I guru motivazionali di oggi ci dicono di sognare in grande, e di avere un atteggiamento positivio.In “The secret”, Rhonda Byrne ci dice che tutto è possibile.
Ci dicono che dobbiamo prefissarci obiettivi ambiziosi e a lungo termine, ma target chiari e a breve termine.
Così come il levriero corre più veloce quando insegue il coniglio meccanico, così le persone sono più motivate quando inseguono target che possono identificare.
Quando raggiungiamo questi obiettivi ci sentiamo bene. Poche cose ci rendono felici come svolgere bene un compito difficile, e fare qualcosa di utile.
Inoltre, deciderci a fare qualcosa ci rende più sani e più felici nonostante la nostra età, almeno secondo la psicologa di Harvard Ellen J. Langer, nel suo interessante recente libro “Mindfulness”.
Langer ci parla del pericolo che abbiamo di limitare le nostre opportunità tramite l'aderimento a concezioni preconcette. Lo chiama “stato distruttivo di inconsapevolezza”.
Ma la realtà ha l'abitudine di mettere ostacoli sulla strada dei nostri sogni. Non vinceremo ogni corsa. Probabilmente faremo un lungo pezzo di strada, solo per scoprire che non possiamo reliazzare il nostro primo obiettivo. Se ci concentriamo solo sull'obiettivo finale, è possibile che diventiamo ansiosi. Non solo ciò può influire sulle nostre possibilità di successo, ma ci rende anche meno piacevole il viaggio.
Di fatto una rilassata inconsapevolezza può avere i suoi benefici. Pensieri e abitudini familiari ci aiutano ad affrontare le nuove esperienze. Non è pratico dovere giudicare ogni nuova situazione da zero. Le idee preconcette sono confortanti, e utili.
Che sia al lavoro, mentre facciamo sport, o quando impariamo una lingua, non possiamo costantemente avere ripensamenti su quel che abbiamo fatto. Ci dobbiamo fidare dei nostri “istinti”, che nella maggior parte non sono istinti ma abitudini – il risultato di ripetizione ed esperienza.

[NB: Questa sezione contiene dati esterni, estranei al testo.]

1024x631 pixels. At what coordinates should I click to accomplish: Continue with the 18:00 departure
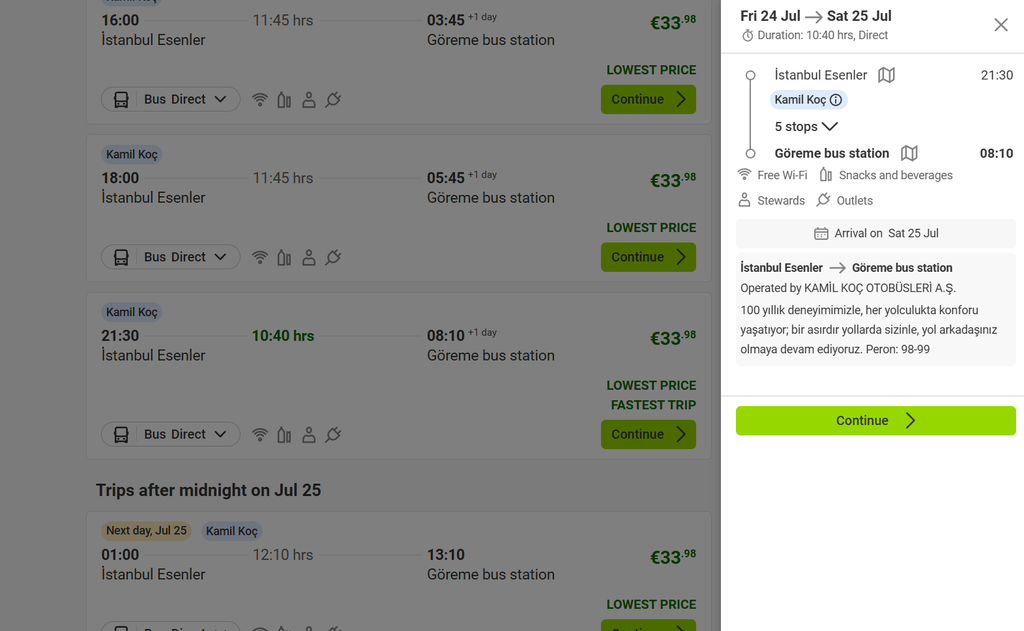pos(648,257)
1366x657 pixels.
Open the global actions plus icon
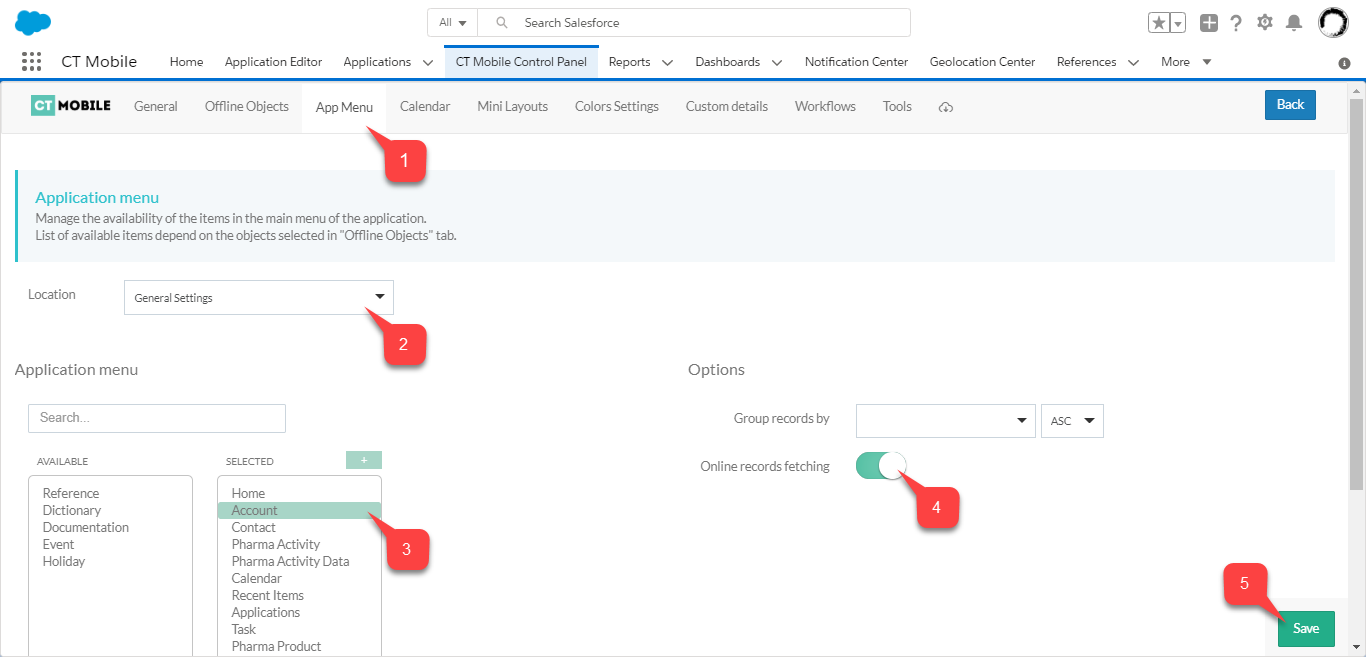pos(1209,23)
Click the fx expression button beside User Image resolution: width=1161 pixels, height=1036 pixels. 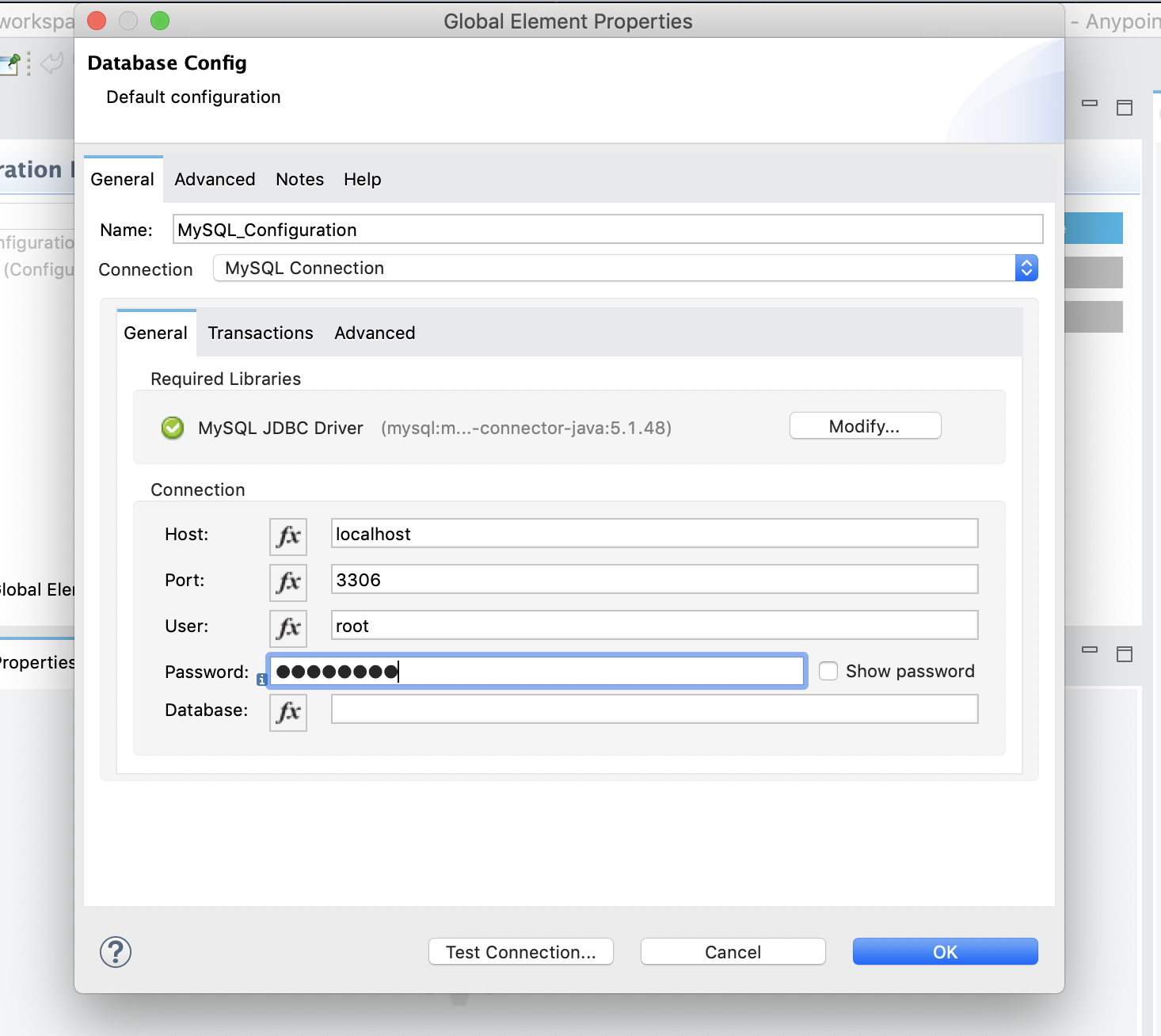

La vita è un lungo viaggio con molte deviazioni. Se siamo troppo concentrati ad inseguire il coniglio meccanico e preoccupati per i risultati a breve termine, rischiamo di perderci la gioia di ogni momento della nostra vita. Se ci rilassiamo, abbiamo più possibilità di continuare i nostri progetti e acquisire esperienza e conoscenze importanti per la nostra vita.
Non dovremmo permettere a noi stessi di tirarci giù quando i nostri risultati non sono all'altezza dei nostri sogni. Dovremmo cercare di godere quello che facciamo. Ciò non significa esagerare la portata dei nostri risultati, nel tentativo di affermare la nostra autostima. Significa semplicemente essere soddisfatti con ciò che siamo e abbiamo.
Dobbiamo unire la consapevolezza cui ci invitano i guru motivazionali a un apprezzamento della vita che non implichi sforzo, ogni singolo giorno.